O preso de ‘‘correria’’ (que fica no corredor para entregar carta e comida para os demais detentos) Roberto Aurélio Soares, 38 anos ateou fogo em dois colchões dando início a uma rebelião ontem por volta das 11 horas, na Cadeia Pública de Ibiporã (14 km a leste de Londrina). Os colchões incendiados foram jogados na porta da cela 6. Cinco presos foram intoxicados pela fumaça e um sofreu queimaduras graves.
Durante a revista das celas, na manhã de ontem, o delegado José Antônio Zuba Oliva determinou que Soares fosse recolhido a uma cela a pedido dos presos da cela 6. Eles reclamaram que Soares costumava mexer com as mulheres dos outros presos durante o horário de visita. ‘‘A revista foi das 9h30 às 10h30. Na sequência ele (Soares) pegou os colchões da cela utilizada para castigo e ateou fogo’’, afirmou o delegado.
Segundo Zuba, o preso irá responder por seis tentativas de homicídio e danos ao patrimônio público. A pena pode ser de 40 a 50 anos. Soares estava preso por desacato com pena de nove meses.
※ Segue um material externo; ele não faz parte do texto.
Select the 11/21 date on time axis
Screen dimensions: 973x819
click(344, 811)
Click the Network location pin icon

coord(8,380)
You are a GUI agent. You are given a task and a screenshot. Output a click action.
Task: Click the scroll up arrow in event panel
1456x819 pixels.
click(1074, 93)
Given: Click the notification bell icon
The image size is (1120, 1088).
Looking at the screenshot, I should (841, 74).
A movimentação entre os detentos começou anteontem, quando a polícia descobriu um pacote de salgadinhos contendo 14 trouxinhas de maconha e uma de cocaína. A droga foi trazida por um mototaxista não identificado que orientou a entrega ao cubículo seis. ‘‘Depois da apreensão, eles começaram a ameaçar uma rebelião’’, informou o delegado.
Por causa do feriado nos órgãos públicos estaduais, em comemoração à emancipação do Paraná, apenas o delegado, dois investigadores e um policial militar estavam na delegacia. ‘‘Eu entrei na cadeia enrolado em um pano e abri as celas para os presos saírem, senão acabariam morrendo’’, explicou o delegado Zuba.
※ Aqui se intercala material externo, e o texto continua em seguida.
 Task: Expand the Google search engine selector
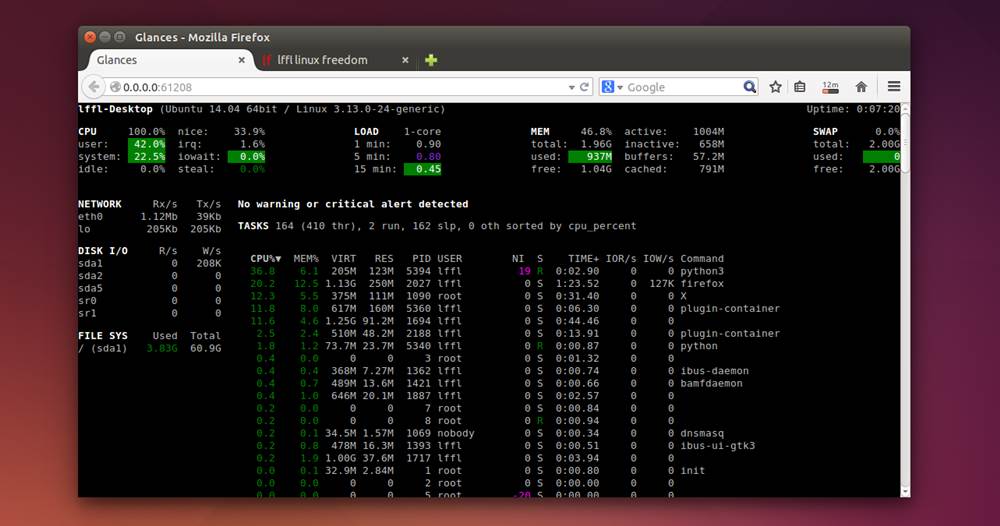pyautogui.click(x=612, y=87)
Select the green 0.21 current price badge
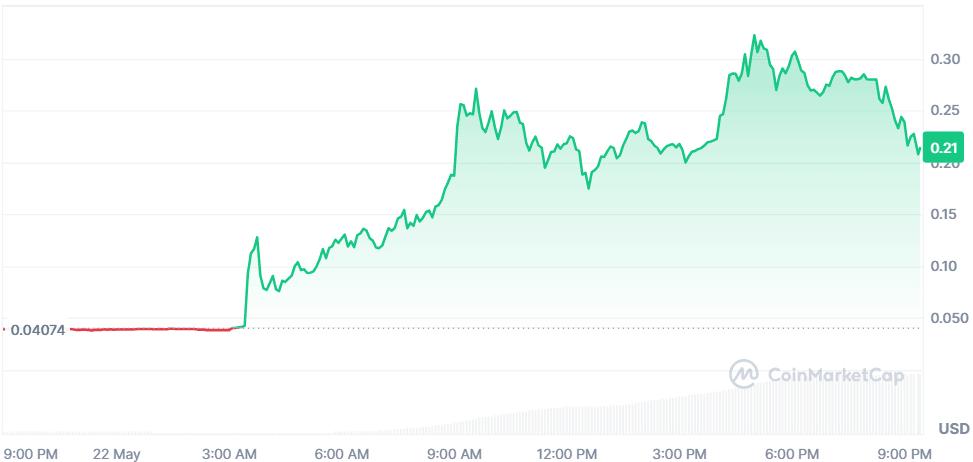Viewport: 973px width, 462px height. click(x=944, y=149)
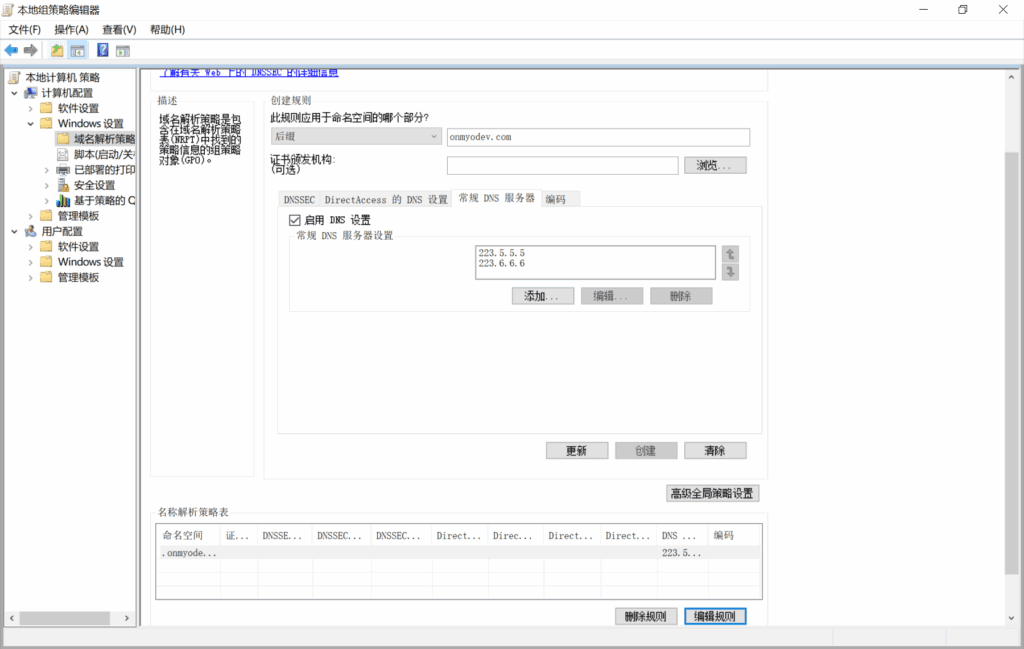
Task: Click the Back navigation arrow icon
Action: click(x=10, y=48)
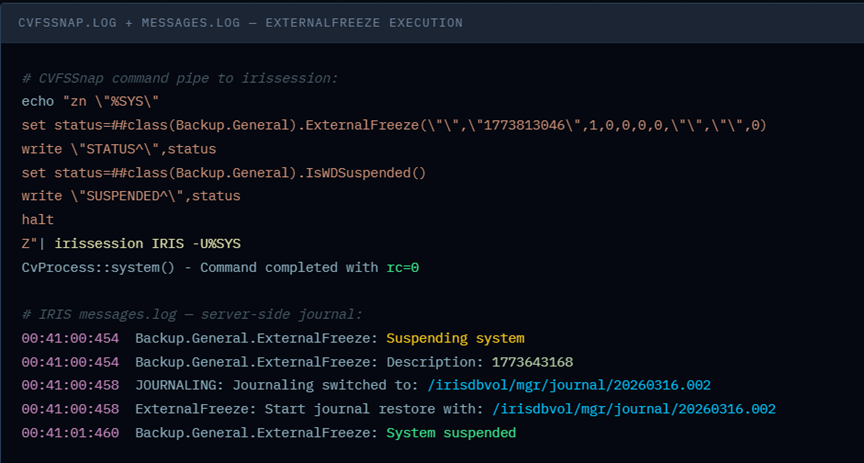Click the write STATUS^ command line
Viewport: 864px width, 463px height.
pyautogui.click(x=118, y=148)
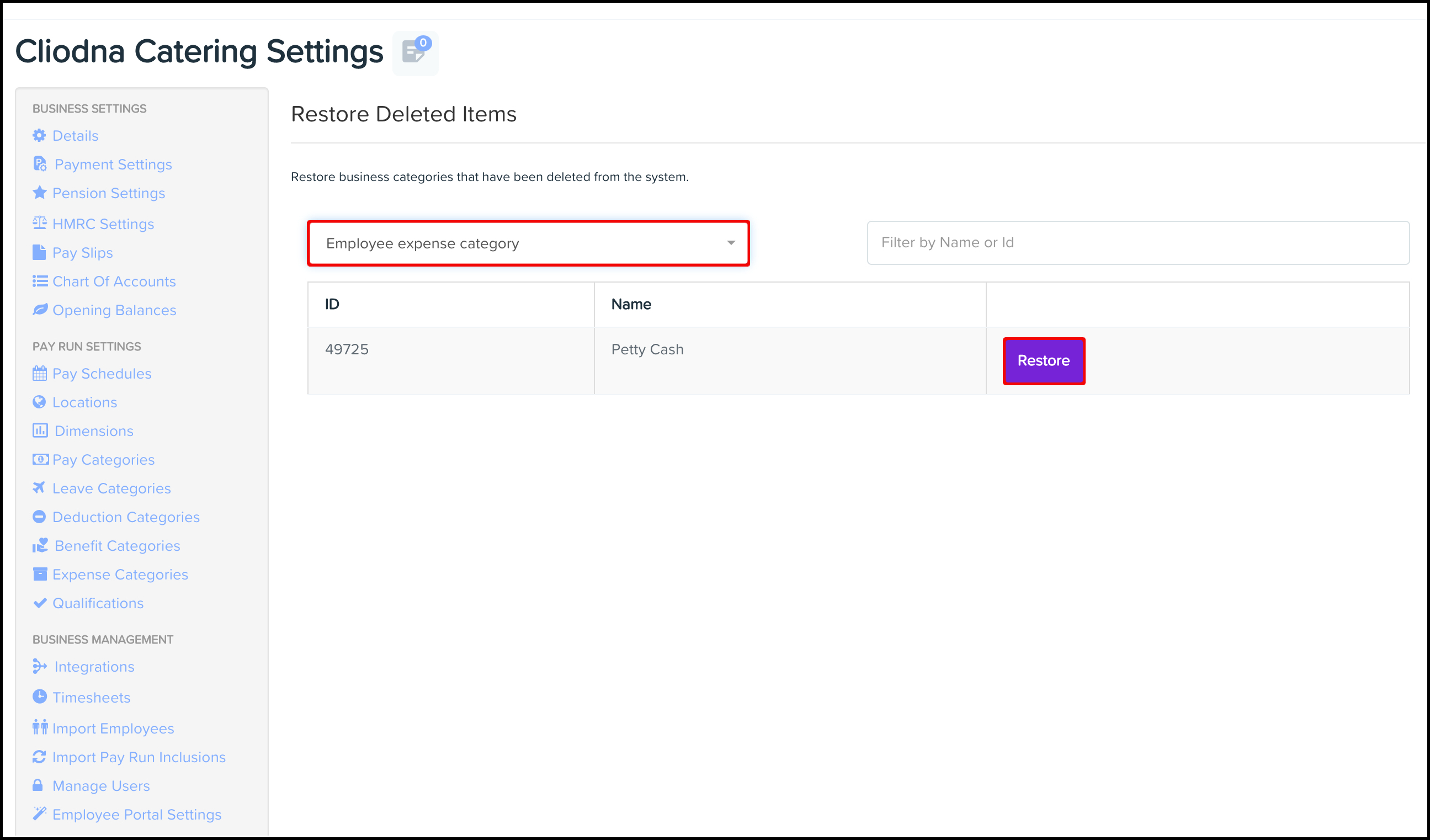Click the padlock icon beside Manage Users
Screen dimensions: 1430x840
(38, 785)
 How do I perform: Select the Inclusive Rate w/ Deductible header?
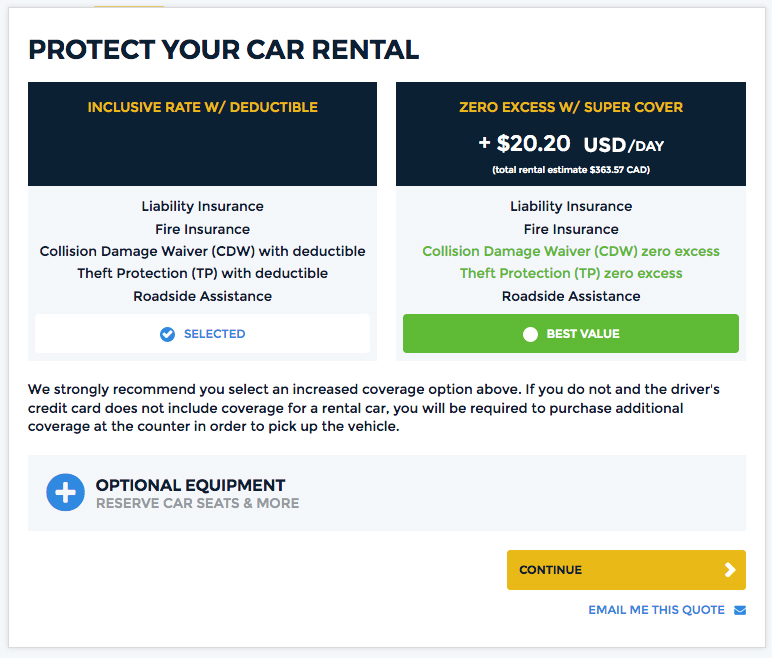click(x=202, y=107)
Ao serem soltos, os rebelados tentaram segurar o delegado, mas se acalmaram depois que ele atirou para cima e lhes apontou a arma. Um dos investigadores e o soldado da PM, Orlando Lourenço da Silva, deram cobertura à ação. Quando o Pelotão de Choque chegou, os outros detentos foram encaminhados ao pátio, para que o Corpo de Bombeiros pudesse trabalhar.
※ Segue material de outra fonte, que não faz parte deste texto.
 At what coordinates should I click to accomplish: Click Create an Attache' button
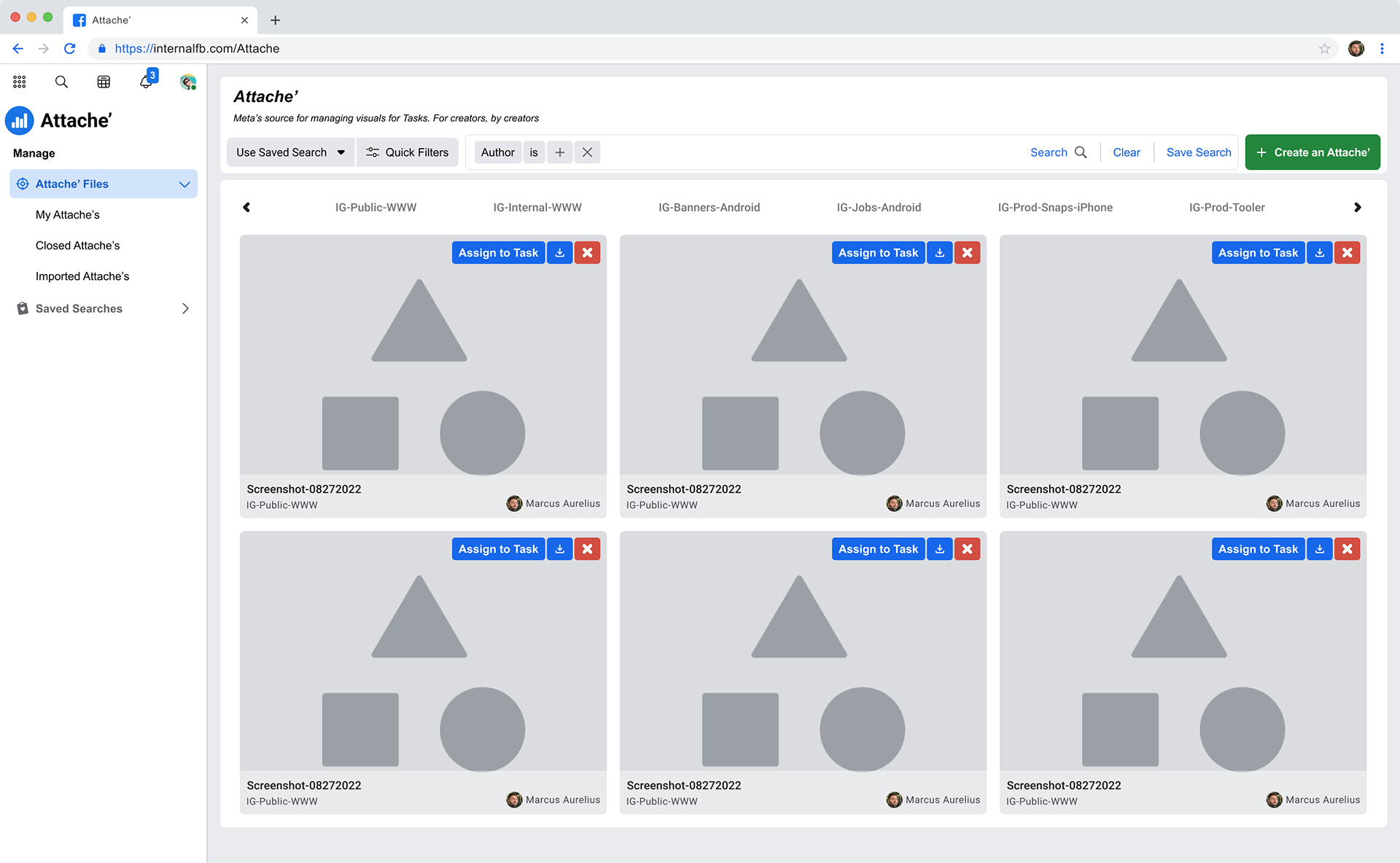click(x=1312, y=152)
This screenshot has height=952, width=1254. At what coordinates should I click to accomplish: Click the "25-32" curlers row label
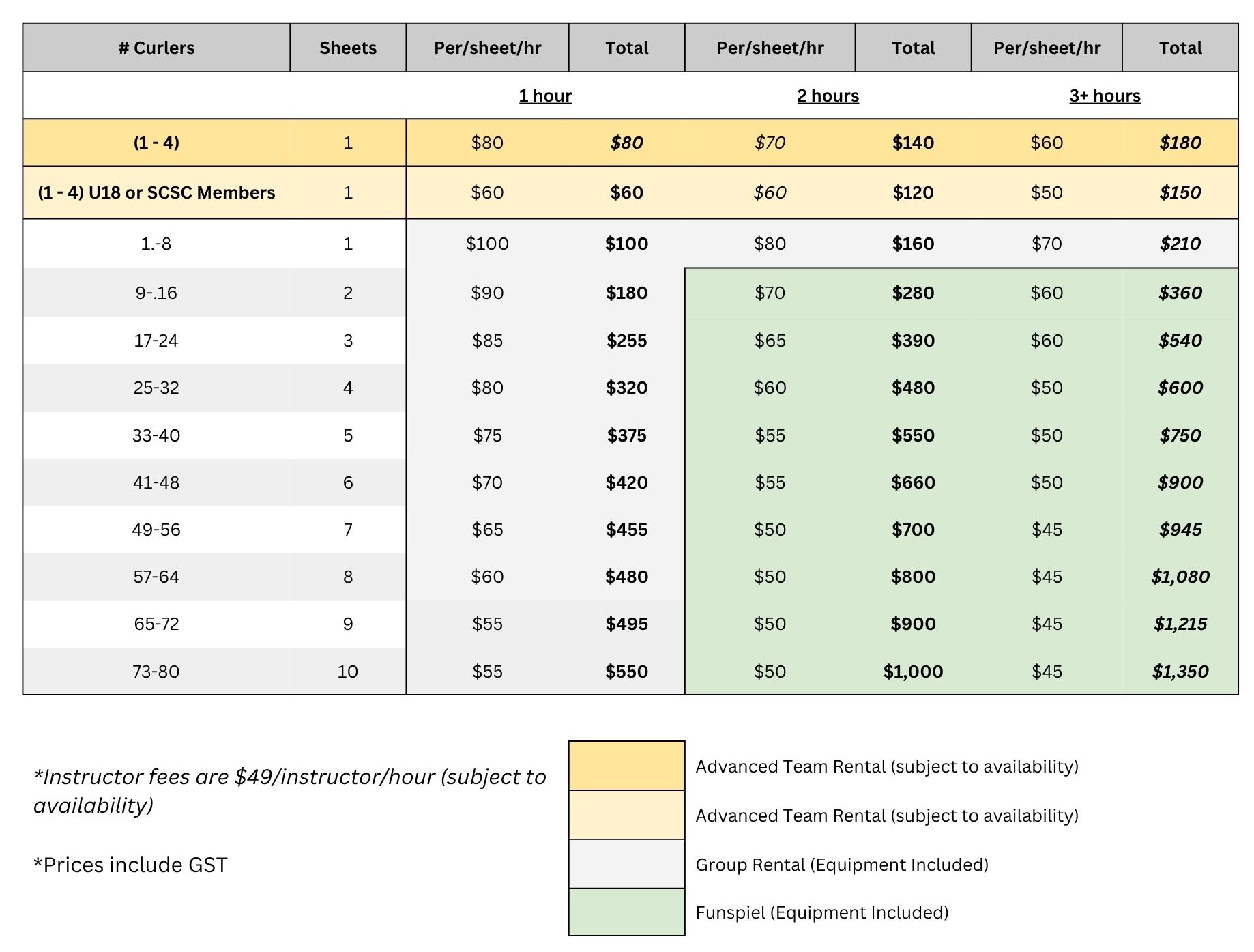click(156, 388)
Dez membros do Pelotão de Choque da Polícia Militar (PM) de Londrina, além do Corpo de Bombeiros, PM de Ibiporã e funcionários da delegacia anexa à cadeia se mobilizaram para controlar a situação. Os cinco presos que se intoxicaram com a fumaça foram encaminhados ao Hospital Cristo Rei de Ibiporã, e retornaram à cadeia no início da tarde.
O detento Getúlio Soares sofreu queimaduras graves por todo o corpo e foi encaminhado para o Hospital Universitário de Londrina. Ao tentar abrir os cadeados das celas cinco e seis, próximas ao incêndio, o delegado Zuba, queimou três dedos da mão direita.
Antes da rebelião, havia 34 presos recolhidos na cadeia pública de Ibiporã, que tem capacidade para 24 pessoas. Ontem, os detentos Ivandir Balbeiro, Roberto Teixeira Soares, Mário Ferreira Dantas e Claudinei Machado Paiva, que o delegado considera agitadores, foram transferidos para a Prisão Provisória de Londrina. Mário e Claudinei possivelmente seriam devolvidos para a cadeia pública de Arapongas (37 km a oeste), de onde foram transferidos por causa de uma reforma.
Apesar do incêndio, as oito celas da cadeia de Ibiporã não foram danificadas. Apenas a parte elétrica das celas cinco e seis foram prejudicadas, mas a prefeitura de Ibiporã efetuou os reparos necessários ontem à tarde.